> ENTRIES PROVIDED:
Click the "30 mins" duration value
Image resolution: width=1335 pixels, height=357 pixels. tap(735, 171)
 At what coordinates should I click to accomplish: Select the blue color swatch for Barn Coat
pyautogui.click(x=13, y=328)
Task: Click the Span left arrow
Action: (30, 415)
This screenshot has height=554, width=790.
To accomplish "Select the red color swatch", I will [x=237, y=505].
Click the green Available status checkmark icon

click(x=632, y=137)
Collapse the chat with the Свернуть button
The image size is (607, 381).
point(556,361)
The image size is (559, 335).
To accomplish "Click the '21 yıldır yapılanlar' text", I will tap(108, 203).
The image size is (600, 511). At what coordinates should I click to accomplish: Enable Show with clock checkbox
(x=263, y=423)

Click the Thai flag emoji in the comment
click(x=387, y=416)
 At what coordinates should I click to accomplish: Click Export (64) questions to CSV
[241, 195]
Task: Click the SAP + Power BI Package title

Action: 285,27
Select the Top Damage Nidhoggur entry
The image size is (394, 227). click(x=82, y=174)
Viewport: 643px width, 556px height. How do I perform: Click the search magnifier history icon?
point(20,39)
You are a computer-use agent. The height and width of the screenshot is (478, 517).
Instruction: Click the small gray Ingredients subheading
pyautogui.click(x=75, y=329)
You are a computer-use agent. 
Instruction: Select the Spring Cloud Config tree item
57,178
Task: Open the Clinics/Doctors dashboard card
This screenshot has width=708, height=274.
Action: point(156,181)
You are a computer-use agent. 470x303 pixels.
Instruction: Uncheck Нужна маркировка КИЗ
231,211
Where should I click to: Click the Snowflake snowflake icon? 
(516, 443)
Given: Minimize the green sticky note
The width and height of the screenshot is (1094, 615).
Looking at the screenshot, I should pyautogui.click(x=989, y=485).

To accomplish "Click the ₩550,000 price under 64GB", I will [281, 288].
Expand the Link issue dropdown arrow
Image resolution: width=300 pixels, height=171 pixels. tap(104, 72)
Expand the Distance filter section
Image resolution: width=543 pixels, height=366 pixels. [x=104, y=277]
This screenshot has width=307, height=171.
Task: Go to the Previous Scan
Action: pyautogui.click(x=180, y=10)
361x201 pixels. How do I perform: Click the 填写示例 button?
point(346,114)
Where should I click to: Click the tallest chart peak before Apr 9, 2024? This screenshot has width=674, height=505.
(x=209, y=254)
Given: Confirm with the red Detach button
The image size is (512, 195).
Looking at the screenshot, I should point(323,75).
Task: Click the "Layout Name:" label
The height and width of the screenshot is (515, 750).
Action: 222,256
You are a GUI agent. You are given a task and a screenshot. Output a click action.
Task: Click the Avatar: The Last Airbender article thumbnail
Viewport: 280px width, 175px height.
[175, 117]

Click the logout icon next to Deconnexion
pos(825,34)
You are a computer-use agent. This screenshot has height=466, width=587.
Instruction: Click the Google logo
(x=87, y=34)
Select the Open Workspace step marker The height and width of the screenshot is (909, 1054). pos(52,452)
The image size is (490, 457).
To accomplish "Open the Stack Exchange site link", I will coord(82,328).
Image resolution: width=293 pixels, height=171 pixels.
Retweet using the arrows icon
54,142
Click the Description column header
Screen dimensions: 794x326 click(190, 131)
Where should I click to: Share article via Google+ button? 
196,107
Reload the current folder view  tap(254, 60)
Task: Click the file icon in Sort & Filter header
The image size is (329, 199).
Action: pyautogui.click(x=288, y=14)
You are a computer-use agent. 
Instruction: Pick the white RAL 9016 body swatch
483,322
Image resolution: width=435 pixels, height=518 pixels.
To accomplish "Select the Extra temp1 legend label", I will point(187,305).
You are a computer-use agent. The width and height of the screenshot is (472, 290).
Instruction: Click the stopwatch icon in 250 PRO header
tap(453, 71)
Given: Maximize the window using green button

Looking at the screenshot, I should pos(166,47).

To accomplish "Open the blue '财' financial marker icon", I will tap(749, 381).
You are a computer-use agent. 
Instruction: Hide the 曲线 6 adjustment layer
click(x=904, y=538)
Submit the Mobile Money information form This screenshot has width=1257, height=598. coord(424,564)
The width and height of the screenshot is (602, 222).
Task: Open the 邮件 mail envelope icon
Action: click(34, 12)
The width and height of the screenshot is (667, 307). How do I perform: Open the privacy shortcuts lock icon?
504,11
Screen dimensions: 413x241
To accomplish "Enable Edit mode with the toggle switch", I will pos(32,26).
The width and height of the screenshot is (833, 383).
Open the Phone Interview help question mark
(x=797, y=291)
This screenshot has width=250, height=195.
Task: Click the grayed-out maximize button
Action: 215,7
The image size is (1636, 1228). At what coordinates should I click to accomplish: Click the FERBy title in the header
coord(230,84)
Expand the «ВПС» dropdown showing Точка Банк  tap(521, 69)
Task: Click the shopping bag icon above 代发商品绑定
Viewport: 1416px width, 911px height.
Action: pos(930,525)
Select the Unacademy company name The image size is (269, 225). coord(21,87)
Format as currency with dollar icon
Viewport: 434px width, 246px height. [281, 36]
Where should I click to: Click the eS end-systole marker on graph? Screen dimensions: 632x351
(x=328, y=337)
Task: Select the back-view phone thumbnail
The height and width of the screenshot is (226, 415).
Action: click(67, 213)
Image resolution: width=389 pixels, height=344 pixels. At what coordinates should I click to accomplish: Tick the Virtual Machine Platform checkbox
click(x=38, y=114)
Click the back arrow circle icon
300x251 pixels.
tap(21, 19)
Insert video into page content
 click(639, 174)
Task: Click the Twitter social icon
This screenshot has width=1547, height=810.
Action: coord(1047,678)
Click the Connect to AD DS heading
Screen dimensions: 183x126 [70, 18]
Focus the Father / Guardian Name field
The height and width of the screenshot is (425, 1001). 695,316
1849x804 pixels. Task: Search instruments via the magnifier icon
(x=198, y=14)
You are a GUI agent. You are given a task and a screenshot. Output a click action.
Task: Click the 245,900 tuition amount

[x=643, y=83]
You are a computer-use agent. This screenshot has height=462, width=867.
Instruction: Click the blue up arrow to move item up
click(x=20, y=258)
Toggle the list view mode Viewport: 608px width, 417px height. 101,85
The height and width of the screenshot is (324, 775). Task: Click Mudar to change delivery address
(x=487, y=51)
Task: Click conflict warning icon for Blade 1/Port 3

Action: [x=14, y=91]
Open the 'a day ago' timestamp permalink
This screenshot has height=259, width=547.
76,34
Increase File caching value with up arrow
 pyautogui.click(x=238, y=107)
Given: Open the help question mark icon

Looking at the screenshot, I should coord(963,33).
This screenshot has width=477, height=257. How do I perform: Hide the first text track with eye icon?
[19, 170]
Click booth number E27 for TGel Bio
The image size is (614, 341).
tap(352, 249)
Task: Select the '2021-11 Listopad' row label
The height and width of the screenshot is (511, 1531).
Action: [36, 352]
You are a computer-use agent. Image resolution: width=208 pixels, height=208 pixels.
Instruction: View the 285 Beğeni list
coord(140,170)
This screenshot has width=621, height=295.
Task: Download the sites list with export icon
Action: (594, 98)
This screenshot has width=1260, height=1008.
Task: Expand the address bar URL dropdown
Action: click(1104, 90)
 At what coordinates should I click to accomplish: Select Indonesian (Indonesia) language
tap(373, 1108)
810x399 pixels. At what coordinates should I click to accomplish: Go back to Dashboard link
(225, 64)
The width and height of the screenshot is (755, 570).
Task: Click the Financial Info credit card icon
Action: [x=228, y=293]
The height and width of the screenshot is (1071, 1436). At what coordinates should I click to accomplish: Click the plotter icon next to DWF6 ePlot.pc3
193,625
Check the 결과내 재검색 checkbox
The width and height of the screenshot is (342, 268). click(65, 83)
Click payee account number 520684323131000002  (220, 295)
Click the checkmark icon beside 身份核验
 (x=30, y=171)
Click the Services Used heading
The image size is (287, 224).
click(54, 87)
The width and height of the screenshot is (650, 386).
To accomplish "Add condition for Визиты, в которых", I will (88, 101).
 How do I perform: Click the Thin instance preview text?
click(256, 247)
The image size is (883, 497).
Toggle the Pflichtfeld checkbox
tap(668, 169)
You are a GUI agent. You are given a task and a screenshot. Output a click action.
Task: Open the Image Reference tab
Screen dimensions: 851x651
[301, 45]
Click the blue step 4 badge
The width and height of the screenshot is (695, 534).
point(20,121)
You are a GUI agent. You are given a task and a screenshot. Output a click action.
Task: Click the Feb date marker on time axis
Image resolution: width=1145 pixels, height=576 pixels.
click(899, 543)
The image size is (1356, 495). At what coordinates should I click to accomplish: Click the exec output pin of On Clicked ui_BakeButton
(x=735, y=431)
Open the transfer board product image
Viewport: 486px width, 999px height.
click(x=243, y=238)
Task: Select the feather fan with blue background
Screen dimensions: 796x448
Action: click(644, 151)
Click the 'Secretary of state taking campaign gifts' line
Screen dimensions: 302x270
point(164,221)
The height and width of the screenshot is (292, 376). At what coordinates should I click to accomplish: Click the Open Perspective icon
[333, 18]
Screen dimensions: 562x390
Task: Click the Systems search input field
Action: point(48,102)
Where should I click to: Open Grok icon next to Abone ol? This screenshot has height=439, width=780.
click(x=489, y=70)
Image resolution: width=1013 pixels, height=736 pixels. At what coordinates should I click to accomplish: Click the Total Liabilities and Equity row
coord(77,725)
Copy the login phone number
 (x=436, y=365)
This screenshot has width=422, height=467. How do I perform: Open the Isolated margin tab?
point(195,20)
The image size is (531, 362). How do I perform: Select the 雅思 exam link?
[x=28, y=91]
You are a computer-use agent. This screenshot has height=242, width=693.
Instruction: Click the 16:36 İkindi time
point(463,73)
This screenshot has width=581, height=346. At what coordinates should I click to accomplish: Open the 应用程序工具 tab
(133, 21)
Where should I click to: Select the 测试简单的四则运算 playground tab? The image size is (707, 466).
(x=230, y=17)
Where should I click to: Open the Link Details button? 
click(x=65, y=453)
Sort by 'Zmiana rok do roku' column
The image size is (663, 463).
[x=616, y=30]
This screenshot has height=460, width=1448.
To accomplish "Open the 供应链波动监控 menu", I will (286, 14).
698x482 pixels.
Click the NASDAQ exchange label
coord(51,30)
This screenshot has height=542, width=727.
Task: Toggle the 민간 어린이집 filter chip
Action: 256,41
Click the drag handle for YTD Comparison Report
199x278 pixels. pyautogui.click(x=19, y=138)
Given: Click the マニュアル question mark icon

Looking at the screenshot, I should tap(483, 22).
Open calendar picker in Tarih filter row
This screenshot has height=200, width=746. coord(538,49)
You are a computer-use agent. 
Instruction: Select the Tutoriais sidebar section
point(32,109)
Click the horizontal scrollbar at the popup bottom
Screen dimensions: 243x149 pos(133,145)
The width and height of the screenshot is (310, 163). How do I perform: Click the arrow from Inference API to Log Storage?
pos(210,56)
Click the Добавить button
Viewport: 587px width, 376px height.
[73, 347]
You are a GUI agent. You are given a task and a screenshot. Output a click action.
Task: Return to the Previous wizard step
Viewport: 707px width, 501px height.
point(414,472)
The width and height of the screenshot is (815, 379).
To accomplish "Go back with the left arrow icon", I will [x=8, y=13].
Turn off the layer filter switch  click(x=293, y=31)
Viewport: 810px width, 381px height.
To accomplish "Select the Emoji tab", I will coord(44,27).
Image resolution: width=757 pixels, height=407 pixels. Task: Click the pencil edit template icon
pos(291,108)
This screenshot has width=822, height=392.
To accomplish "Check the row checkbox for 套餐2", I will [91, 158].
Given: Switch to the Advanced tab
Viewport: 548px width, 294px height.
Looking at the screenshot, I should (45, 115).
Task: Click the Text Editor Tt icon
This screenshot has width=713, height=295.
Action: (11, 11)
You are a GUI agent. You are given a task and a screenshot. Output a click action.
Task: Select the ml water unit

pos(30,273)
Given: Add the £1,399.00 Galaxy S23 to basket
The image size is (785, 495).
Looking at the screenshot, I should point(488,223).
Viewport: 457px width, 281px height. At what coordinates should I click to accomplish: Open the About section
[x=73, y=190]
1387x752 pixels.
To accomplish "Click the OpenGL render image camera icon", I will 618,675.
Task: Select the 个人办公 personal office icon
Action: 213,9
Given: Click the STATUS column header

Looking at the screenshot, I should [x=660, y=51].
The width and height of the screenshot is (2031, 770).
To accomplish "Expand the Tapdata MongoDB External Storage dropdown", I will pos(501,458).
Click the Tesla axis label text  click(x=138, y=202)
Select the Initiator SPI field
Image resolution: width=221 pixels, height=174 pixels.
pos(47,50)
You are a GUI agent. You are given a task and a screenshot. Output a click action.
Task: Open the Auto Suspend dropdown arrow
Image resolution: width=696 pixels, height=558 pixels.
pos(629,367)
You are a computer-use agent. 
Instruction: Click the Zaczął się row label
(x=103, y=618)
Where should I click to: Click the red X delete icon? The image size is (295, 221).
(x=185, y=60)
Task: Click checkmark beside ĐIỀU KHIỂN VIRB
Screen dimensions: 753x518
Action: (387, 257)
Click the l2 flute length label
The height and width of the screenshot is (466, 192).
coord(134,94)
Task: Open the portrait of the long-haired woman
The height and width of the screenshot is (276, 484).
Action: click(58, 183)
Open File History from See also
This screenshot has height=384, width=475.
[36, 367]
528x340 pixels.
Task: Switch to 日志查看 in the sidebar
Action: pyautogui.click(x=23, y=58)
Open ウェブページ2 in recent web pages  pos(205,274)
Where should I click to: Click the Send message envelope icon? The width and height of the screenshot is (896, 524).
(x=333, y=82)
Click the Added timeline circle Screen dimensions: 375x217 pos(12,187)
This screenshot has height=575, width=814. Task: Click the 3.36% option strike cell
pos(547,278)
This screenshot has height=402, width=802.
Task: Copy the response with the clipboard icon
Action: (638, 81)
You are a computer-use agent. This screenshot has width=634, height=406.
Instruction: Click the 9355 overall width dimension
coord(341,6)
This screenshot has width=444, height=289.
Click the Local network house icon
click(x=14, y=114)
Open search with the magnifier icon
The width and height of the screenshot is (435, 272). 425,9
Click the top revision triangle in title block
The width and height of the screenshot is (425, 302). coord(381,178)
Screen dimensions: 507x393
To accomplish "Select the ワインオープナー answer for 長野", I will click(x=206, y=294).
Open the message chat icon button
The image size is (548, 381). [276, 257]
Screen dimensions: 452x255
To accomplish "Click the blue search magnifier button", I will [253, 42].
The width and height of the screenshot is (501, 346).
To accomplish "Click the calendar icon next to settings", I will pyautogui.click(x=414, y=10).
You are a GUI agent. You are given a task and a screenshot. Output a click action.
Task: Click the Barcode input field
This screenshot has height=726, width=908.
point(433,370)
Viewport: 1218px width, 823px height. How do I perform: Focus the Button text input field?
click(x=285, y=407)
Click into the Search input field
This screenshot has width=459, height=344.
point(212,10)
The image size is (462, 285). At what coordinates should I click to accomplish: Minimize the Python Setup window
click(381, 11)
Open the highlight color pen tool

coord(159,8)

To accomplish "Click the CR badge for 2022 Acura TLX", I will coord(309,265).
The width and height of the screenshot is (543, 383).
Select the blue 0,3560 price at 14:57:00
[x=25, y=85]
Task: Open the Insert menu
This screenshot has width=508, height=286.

> WHAT IS EXPECTED:
From the entries above, return exactly the line containing "The width and height of the screenshot is (667, 307).", the line containing "The width and height of the screenshot is (833, 383).", and all lines between, and nothing else.

> WORKED SOLUTION:
The width and height of the screenshot is (667, 307). How do I perform: Open the privacy shortcuts lock icon?
504,11
Screen dimensions: 413x241
To accomplish "Enable Edit mode with the toggle switch", I will pos(32,26).
The width and height of the screenshot is (833, 383).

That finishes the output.